Gattuso'nun İtalya-İsrail konusundaki sağduyusu


Gennaro Gattuso (Ansa)
Başyazılar
İsrail Milli Takımı'nın Udine'de oynamaması gerektiği fikri, kentin belediye başkanı tarafından destekleniyor ve bu sadece bir sansür eylemi değil, aynı zamanda derin bir yanlış anlamanın belirtisi.
Aynı konu hakkında:
Futbol ahlaki bir arena değildir ve olmamalıdır da. Gennaro Gattuso bunu çok iyi biliyor ve teknik direktör olarak bize apaçık olanı hatırlattı: Kariyerler birbirinden ayrılmalı, siyaset bir tarafta, spor diğer tarafta olmalıdır. Bu, saf futbol efsanesine sığınan eski bir şampiyonun yapmacıklığı değil; Avrupa'da savunulması giderek zorlaşan bir ilkeye pragmatik bir çağrıdır. İsrail milli takımının Udine'de oynamaması gerektiği fikri, şehrin belediye başkanı tarafından desteklenerek, yalnızca yurttaşlık bilinci kisvesi altında gizlenmiş bir sansür eylemi değil, aynı zamanda derin bir yanlış anlamanın belirtisidir: Bir maçı bölmenin, bir çatışmaya karşı tavır almakla eşdeğer olduğuna dair inanç.
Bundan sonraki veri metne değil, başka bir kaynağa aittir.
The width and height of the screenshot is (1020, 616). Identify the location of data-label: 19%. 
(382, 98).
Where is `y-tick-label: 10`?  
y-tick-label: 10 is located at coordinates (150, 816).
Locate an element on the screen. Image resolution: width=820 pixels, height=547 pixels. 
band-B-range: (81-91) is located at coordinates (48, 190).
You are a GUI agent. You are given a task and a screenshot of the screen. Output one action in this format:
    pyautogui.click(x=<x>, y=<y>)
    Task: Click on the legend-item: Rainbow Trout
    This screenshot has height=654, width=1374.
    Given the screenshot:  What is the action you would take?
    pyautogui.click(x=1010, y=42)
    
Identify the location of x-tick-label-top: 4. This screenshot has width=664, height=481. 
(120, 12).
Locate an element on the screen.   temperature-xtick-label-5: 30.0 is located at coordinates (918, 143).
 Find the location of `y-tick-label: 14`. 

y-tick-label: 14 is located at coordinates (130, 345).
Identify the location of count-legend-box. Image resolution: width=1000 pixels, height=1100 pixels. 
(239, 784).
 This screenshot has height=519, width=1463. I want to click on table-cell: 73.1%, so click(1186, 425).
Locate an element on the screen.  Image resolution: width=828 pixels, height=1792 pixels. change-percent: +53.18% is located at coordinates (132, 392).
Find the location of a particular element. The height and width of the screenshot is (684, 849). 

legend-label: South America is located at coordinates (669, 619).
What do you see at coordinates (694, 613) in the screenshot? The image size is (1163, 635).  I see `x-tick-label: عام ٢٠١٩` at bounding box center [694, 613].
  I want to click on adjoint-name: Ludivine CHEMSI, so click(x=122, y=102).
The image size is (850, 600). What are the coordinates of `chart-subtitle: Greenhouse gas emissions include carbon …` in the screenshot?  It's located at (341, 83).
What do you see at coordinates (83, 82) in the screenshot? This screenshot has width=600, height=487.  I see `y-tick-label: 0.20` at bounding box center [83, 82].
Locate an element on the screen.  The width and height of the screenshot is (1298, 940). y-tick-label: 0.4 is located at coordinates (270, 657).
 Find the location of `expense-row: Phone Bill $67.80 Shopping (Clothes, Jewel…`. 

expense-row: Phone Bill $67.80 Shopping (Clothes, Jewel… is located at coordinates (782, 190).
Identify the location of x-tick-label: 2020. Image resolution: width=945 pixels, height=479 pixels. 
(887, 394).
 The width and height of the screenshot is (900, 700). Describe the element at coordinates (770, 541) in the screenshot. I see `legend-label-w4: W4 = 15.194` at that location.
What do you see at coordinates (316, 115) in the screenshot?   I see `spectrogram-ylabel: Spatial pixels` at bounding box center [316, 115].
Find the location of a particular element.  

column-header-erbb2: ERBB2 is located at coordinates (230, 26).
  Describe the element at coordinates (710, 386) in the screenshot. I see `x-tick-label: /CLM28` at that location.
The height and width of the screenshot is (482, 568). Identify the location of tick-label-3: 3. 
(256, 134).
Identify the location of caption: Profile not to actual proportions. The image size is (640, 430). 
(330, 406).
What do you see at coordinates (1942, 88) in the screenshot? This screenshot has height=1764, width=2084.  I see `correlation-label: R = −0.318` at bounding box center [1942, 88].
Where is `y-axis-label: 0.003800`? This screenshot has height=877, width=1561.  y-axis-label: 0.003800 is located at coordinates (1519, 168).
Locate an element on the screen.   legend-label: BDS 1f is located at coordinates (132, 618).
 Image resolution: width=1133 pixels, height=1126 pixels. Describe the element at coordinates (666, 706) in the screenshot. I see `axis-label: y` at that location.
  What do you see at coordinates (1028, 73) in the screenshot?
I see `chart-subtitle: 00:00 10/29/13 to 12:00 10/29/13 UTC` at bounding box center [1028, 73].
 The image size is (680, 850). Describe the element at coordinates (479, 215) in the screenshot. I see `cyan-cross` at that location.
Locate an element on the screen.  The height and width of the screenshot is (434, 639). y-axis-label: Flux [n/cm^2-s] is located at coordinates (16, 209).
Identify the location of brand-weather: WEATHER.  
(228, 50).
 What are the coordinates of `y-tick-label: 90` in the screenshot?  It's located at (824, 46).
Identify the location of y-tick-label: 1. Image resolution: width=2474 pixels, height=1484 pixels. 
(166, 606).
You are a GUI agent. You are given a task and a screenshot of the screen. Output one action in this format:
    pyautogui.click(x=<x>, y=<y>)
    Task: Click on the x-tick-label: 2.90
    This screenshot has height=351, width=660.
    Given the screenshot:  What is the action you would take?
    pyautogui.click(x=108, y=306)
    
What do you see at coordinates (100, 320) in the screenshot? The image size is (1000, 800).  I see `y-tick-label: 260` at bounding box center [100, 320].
İsrail futbolu hakkında az da olsa bilgisi olan herkes, takımın ideolojik karikatürlerden çok daha karmaşık olduğunu bilir. Yekpare bir birim değil, milli takım kılığına girmiş bir milis gücü de değil. Çeşitli hikâyeler, iç içe geçmiş bağlantılar ve birbiriyle yarışan ve iç içe geçen biyografiler içeriyor. Bunu açıklamak için iki isim yeterli: Milli takımda oynayan Arap-İsrailli forvet Munas Dabbur ve Arap topluluklarında büyümüş ve yurtdışında hesaba katılması gereken bir güç haline gelmiş bir diğer yetenekli oyuncu Dia Saba. İsrail futbolunun etnik çatışmanın bir yansıması olmadığını, aksine genellikle iç içe geçmenin, bir arada yaşamanın ve normalliğin bir yeri olduğunu gösteren iki oyuncu. Bu maçı engellemek, tam da bunu inkar etmek anlamına gelir: İsraillilerin ve Arapların birlikte oynadığı alanlar var. Gattuso, futbolun dünyayı değiştirmediğini, ancak en azından kötüleşmesini engelleyebileceğini bilen birinin ağırbaşlılığıyla bunu vurgulamakta haklıydı. Udine Belediye Başkanı'nın benimsediği alternatif, zararlı bir ayartmadır: Stadyumu mahkeme salonuna, taraftarları jüriye, maçı da bir kovuşturma alanına dönüştürmek. Bu, acı çekenlere hiçbir fayda sağlamaz, protesto edenlere hiçbir fayda sağlamaz, hatta Filistin davasına gerçekten inananlara bile hiçbir fayda sağlamaz. Sadece futbolu en temel niteliğinden, yani bir savaş değil, bir oyun olmaktan çıkaran bir kafa karışıklığını körükler.